[[ RECORDS open ]]
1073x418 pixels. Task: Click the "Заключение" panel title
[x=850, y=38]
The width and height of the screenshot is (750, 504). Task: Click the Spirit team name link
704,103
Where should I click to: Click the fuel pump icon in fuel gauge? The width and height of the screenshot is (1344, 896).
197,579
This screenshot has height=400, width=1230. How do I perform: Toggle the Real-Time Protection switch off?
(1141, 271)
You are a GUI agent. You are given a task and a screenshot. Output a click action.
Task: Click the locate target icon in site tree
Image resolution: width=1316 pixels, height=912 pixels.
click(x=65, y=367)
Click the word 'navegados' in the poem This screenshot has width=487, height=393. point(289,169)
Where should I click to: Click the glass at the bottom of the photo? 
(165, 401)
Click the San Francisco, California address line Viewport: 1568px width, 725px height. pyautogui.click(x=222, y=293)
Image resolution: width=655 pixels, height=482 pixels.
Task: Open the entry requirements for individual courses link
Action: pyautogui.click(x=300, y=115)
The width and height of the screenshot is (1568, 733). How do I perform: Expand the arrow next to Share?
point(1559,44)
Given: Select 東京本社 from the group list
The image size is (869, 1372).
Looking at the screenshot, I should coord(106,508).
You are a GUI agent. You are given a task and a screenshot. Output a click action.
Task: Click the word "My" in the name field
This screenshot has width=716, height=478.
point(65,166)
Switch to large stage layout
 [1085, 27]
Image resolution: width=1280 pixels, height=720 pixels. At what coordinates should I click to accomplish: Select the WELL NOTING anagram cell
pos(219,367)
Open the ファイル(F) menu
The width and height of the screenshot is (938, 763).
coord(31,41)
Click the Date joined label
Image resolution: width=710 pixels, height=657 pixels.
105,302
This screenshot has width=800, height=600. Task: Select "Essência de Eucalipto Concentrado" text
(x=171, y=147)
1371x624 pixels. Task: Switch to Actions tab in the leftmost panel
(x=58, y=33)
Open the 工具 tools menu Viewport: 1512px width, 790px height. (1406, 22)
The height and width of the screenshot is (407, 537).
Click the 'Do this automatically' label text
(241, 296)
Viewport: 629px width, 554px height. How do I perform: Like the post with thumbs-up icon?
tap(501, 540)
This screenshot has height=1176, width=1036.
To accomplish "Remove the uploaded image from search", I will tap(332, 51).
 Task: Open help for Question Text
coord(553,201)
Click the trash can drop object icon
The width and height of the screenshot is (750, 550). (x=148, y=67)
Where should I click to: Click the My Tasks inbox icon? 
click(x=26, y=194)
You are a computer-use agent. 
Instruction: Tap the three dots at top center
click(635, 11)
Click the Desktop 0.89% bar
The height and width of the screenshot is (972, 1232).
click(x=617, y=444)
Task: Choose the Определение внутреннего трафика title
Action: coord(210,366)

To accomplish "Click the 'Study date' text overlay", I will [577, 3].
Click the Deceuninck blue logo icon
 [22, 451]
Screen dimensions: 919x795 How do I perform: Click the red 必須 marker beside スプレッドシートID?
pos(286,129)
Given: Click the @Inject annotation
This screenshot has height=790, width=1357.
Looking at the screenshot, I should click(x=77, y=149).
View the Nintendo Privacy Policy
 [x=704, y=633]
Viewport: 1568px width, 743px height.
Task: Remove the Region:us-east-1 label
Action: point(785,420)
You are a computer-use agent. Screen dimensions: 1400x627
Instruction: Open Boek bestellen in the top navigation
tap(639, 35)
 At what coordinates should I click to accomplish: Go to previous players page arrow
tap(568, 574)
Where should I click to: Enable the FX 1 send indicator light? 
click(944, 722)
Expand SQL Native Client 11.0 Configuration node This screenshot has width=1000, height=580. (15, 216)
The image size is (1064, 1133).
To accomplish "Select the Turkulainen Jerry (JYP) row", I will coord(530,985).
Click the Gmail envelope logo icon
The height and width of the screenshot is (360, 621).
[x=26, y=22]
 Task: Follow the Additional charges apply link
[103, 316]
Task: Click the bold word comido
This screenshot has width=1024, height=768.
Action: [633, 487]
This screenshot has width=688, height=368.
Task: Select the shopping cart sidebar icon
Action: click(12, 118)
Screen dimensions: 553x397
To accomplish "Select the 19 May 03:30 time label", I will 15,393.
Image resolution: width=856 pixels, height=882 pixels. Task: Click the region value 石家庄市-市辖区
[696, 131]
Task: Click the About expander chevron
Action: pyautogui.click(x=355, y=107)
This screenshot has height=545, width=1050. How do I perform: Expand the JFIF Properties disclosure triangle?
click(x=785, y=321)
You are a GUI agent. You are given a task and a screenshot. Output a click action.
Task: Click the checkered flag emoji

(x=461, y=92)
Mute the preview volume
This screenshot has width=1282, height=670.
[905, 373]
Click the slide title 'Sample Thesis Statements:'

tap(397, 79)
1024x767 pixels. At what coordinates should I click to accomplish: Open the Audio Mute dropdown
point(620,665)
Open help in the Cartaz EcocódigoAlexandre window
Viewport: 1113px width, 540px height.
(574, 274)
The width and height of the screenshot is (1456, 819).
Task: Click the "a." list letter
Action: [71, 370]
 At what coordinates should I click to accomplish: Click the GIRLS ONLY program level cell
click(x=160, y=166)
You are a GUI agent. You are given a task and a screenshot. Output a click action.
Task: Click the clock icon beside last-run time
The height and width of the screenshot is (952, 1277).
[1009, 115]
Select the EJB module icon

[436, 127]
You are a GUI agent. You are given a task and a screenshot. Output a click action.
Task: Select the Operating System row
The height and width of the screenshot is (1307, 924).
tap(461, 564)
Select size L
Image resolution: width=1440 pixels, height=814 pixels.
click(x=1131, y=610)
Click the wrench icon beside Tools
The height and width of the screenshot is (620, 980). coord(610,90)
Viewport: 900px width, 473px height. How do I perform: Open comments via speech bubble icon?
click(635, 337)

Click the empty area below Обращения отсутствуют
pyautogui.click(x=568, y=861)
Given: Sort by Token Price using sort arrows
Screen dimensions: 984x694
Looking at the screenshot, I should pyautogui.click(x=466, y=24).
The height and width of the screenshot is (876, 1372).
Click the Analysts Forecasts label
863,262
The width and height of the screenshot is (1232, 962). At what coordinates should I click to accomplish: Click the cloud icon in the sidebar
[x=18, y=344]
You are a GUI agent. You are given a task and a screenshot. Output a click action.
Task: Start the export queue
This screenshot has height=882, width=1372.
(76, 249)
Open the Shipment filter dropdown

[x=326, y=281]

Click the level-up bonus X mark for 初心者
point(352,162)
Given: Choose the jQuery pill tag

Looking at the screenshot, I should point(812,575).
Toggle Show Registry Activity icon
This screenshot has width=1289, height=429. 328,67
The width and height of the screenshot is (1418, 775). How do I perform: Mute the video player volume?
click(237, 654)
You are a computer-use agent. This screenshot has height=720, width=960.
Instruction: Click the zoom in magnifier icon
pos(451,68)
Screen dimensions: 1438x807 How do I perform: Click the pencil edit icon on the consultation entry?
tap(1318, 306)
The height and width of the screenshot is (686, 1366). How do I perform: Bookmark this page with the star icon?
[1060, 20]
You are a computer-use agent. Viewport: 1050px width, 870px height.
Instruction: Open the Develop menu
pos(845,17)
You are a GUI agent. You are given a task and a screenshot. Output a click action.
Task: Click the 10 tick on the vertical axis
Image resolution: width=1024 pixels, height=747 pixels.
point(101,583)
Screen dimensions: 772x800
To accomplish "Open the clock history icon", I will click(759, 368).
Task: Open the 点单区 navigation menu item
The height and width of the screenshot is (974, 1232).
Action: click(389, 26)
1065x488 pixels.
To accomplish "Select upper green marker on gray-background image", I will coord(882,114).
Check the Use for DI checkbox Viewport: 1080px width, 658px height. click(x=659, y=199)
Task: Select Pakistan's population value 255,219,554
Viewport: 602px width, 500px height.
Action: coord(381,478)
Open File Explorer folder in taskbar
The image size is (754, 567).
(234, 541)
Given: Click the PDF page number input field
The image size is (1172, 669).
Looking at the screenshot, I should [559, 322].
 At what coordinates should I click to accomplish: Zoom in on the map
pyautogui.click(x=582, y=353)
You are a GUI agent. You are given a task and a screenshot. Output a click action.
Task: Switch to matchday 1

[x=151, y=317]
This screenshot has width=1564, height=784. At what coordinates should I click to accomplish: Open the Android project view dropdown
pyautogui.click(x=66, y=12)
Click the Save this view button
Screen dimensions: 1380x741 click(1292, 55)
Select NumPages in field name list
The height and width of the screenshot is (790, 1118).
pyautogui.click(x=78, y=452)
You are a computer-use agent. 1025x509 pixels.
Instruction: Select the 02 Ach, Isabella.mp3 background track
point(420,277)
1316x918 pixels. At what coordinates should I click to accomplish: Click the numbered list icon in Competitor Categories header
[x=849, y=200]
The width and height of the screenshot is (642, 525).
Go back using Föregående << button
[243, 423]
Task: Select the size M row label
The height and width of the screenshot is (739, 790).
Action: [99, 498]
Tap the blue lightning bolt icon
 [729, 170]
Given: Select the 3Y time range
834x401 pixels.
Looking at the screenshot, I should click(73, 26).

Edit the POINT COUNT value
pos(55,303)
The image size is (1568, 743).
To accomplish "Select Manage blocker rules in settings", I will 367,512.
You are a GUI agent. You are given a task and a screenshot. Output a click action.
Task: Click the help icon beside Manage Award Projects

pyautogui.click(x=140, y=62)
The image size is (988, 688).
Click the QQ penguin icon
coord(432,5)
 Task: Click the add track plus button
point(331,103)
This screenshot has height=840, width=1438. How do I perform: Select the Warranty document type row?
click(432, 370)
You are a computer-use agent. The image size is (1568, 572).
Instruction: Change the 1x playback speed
[[ RECORDS closed ]]
HOW TO COMPLETE THIS TASK —
Copy out all lines above holding "from".

SOLUTION FOR THIS EXERCISE —
Given: Select 東京本社 from the group list
To accomplish "Remove the uploaded image from search", I will tap(332, 51).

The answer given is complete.